Seçilen Metin.
»»

“Bir Şans Vermek Adına Adana’ya Geldim”

Atölye360'ın kurucusu Mine Liman ile Adana'daki mimarlık deneyimi üzerine konuştuk.

Ezgi Can Cengiz: Mine Hanım, öncelikle kısaca sizi tanımak isteriz. Biraz kendinizden ve bu zamana kadar neler yaptığınızdan bahseder misiniz?

Mine Liman: 1971 Burdur doğumluyum. Burdur ve Sinop illerinden sonra İstanbul hayatım, ortaokul dönemimde başladı. Liseden sonra, 1990 yılında Mimar Sinan Üniversitesi Mimarlık Fakültesine girdim, 1994 yılında da bitirdim. Öğrencilik dönemimde Garanti – Koza İnşaat ve Delta Mobilya da çalıştım. Üniversite bitince, Oral Vural Bey’in kurucusu olduğu Vural Mimarlık’ta çalışmaya başladım. 1995 yılında ise eşimin memleketi Adana’ya geldim ve o tarihten bu yana, bu şehir benim ve iki çocuğumuzun da memleketi oldu.

««

Alıştırma Seti.
A. Mine Liman ile yapılan söyleşiye göre Mine Liman Adana'ya hangi yıl gelmiştir?
B. Mine Liman ile yapılan söyleşiyi kaldığı yerden sürdürünüz.
Bu alıştırmada satırların hiçbir işlevi yoktur.

Kaynak Veriler.
»»

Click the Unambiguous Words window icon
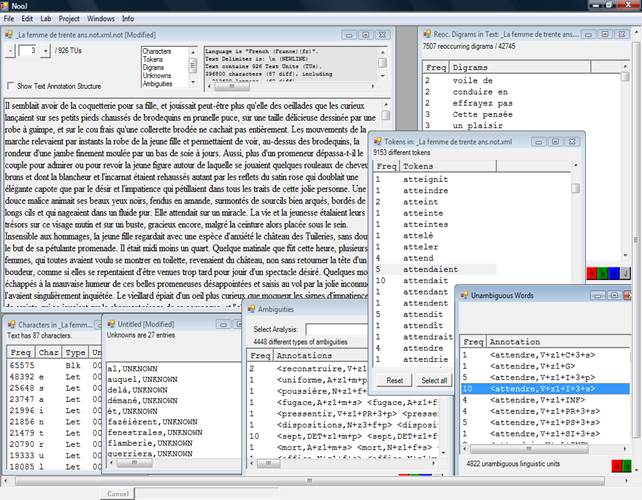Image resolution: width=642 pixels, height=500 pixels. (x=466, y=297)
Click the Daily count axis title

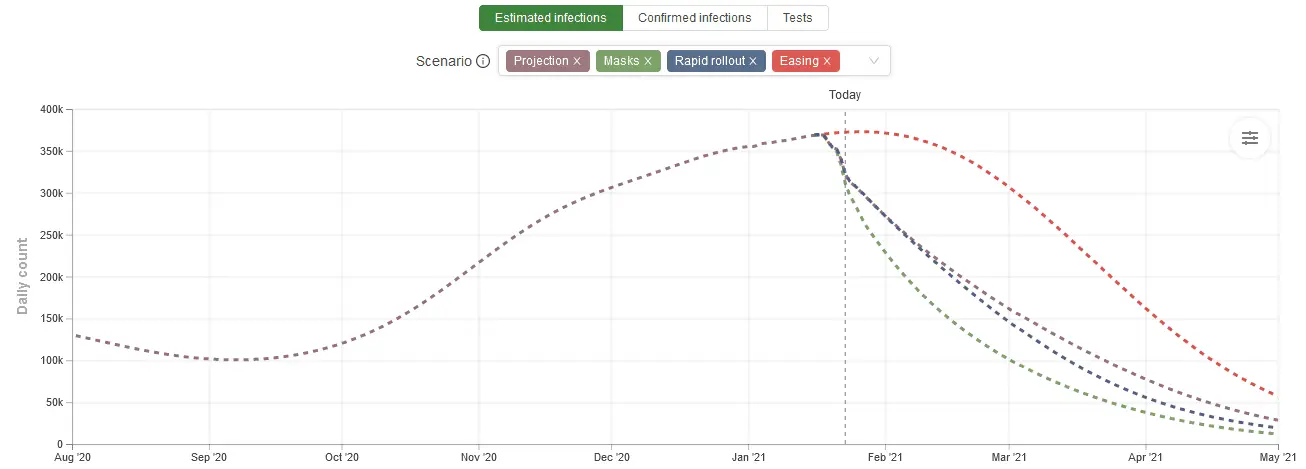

««

Alıştırma Sonuçları.
A. 1995 yılında.

B.
1997’de Adana’da kendi şirketimi kurdum. Bu süreçte Borusan Makina AŞ’nin çeşitli illerde İdari Bina ve Servis Atölyesi binalarının mimari projelerini çizdim. Bununla birlikte ofis, konut, mağaza gibi konularda iç mimari konusunda çalışmalarım oldu. İzocam firmasına yine endüstriyel bina mimari projesi çizdim ve uyguladım. Meslek hayatımdaki önemli kilometre taşlarından birisi Adana Seyhan Oteli’dir. Beş yıldızlı bir otel tesisinin 13 yıl danışmanlığını yaptım. Otelcilik ve bir otelin bünyesinde bulunan tüm fonksiyonlar konusunda oldukça tecrübelendim. Adana Ticaret Odasına ait ATO Sosyal Tesisleri projesinin danışmanlığını yürüttüm.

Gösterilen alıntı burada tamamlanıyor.